Static analysis, dynamic analysis, and stochastic analysis
For a long time programmers have had two types of program verification tools, static analysis (like a compiler's checks) and dynamic analysis (running a test suite). I find myself using LLMs to analyze newly written code more and more. Even when they spit out a lot of false positives, I still find them to be a massive help. My workflow is something like this:
- Commit my changes
- Ask Claude Opus "Find problems with my latest commit"
- Look though its list and skip over false positives.
- Fix the true positives.
git add -A && git commit --amend --no-edit- Clear Claude's context
- Back to step 2.
I repeat this loop until all of the issues Claude raises are dismissable. I know there are a lot of startups building a SaaS for things like this (CodeRabbit is one I've seen before, I didn't like it too much) but I feel just doing the above procedure is plenty good enough and catches a lot of issues that could take more time to uncover if raised by manual testing.
It's also been productive to ask for any problems in an entire repo. It will of course never be able to perform a completely thorough review of even a modestly sized application, but highlighting any problem at all is still useful.
Someone recently mentioned to me that they use vision-capable LLMs to perform "aesthetic tests" in their CI. The model takes screenshots of each page before and after a code change and throws an error if it thinks something is wrong.
Haha... it really is useful. Tip: have the model write to a file with notes about skipped/dismissed items so it doesn't re-surface them on the next run.
I want it to be completely fresh on each run. I would rather re-read the same complaint 3 times than have different runs poison each others' context.
I have some common patterns for instructing Claude to output results to a file. I both agree with you that it gets a little hinky without the clear context step, and I would push back a tiny bit.

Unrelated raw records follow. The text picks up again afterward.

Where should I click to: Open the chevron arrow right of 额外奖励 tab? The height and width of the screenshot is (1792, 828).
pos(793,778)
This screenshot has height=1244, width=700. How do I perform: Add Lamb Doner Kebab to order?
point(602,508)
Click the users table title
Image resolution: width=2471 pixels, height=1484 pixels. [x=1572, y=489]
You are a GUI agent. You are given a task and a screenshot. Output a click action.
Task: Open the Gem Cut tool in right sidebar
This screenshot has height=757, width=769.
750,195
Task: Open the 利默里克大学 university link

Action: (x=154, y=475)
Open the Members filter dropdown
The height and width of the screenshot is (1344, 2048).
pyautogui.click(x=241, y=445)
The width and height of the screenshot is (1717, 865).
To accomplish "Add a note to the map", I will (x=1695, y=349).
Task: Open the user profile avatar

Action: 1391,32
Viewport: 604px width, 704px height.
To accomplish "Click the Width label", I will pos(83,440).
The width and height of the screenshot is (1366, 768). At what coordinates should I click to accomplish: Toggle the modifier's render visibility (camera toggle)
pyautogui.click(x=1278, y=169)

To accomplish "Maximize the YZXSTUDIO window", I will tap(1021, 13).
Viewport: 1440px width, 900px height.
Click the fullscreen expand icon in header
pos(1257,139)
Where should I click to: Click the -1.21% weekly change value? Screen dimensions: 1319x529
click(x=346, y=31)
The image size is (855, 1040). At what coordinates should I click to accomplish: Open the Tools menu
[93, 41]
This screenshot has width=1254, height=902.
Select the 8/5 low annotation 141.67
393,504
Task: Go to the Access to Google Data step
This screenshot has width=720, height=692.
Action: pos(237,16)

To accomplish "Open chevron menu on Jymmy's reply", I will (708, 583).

There are many useful ways of retaining the context you want while.effectively ensuring the LLM dismisses what you want, without draining all the context.
Your process of clearing context is useful and good for the loop you have.
My two cents would be to consider adding another loop/pattern.
Work with Claude, or start with your own effort, to describe and summarize your codebase into a ./repo/.claude/CLAUDE.md file. When you start up Claude in ./repo, Claude will automatically include that summary file in its context. You can then potentially save a few steps each time you clear the context and ask claude to loop for problems in your commit.
If you end up liking that new loop, ask claude to output a simple new skill, referenced as /verify-commit or similar. Let it basically output the skill and show you how to use it. Ask it what might be good semantic options to provide for the skill at the jump, versus prompting you within the run.
Both of these are similar base concepts we use hundreds of times a day across a tiny team of engineers. Really good stuff.